11/28/2025

The Unmitigated Gall

Last Friday, as I was crawling into bed, I felt the stirrings of what I presumed would be another painful, but short-lived bout with my gallbladder. I think I reported here in May(ish?) when I had my first ER trip because of the dang thing.


Since then, I'd had an attack here and there - but not so many that it was impacting life overly and I learned what foods to avoid such that I was doing all right, by and large.

Of course, I had a pretty terrible attack whilst driving back from my weekend in South Carolina for a friend's daughter's wedding. Nothing quite more fun than having that occur while driving. And then, the following week another two, shorter, attacks.

But then Friday hit. And nothing worked. The meds that usually kept things at bay, did not. (Probably owing to the fact that I could keep zero things down. Within moments of anything hitting my stomach, the revolt began, and I was rushing for the nearest basin-shaped object to catch its volcanic expulsion.)

I white-knuckled it through the night, finally crawling back into bed around 5 a.m. Saturday exhausted enough to sleep despite the pain. And I tried to gut through the day when I awoke.

A three, I finally gave up and made the hubs take me to the ER.

Sweet, sweet pain relief.

And an ultrasound and some bloodwork and other tests and...oh hey, we're going to admit you for surgery tomorrow (Sunday.)

I'm sorry, what?

Yeah. Good stuff. 

At that point, I'd had enough pain meds that I seriously considered just heading home and calling it good. They did give that option, with the reminder that choosing it meant next time, I'd be starting over.

And there was no hesitation that there'd be a next time. In fact, they were reasonably confident "next time" would be on or before Thanksgiving.

So. I pondered. And they went to check on something. And it lasted long enough that the pain started to work its way back through the good drugs and I realized that the pain wasn't actually gone, it was just hidden. And I said, "Sign me up for gallbladder donation."

Hubby went home when I got to my room (shout out to the hospital for that not taking all night - honestly, I was very pleased with how fast things moved). They kept me happily drugged up and let me sleep (! I didn't know you were allowed to actually sleep more than two hours at a time in the hospital. I think they only woke me once?) And I dozed off and on most of Sunday as I waited for my sweet, sweet surgery.

And it pretty much says it all that the post-op pain is a laugh compared to the pain that sent me in in the first place.
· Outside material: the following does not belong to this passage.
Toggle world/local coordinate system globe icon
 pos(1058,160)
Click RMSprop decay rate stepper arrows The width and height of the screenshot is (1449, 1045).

Came home Monday mid-day. Friends showed up to take over Thanksgiving for us. So I have been parked on the couch watching everyone handle everything with aplomb and doing very little for myself. And really, I could get used to it. (No. No I could not. It's driving me mad. But I did NOT take it easy like I should have after my hysterectomy and I have learned my lesson.)

Fast-forwarding to today, I am feeling very well indeed. Down to Tylenol a couple times a day. Still resting quite a lot and listening to my body say when it's time (again, annoying, because the plan was to lay tile this weekend. But yeah, no.) And if I never have pain like the gallbladder attack again? It will be too soon.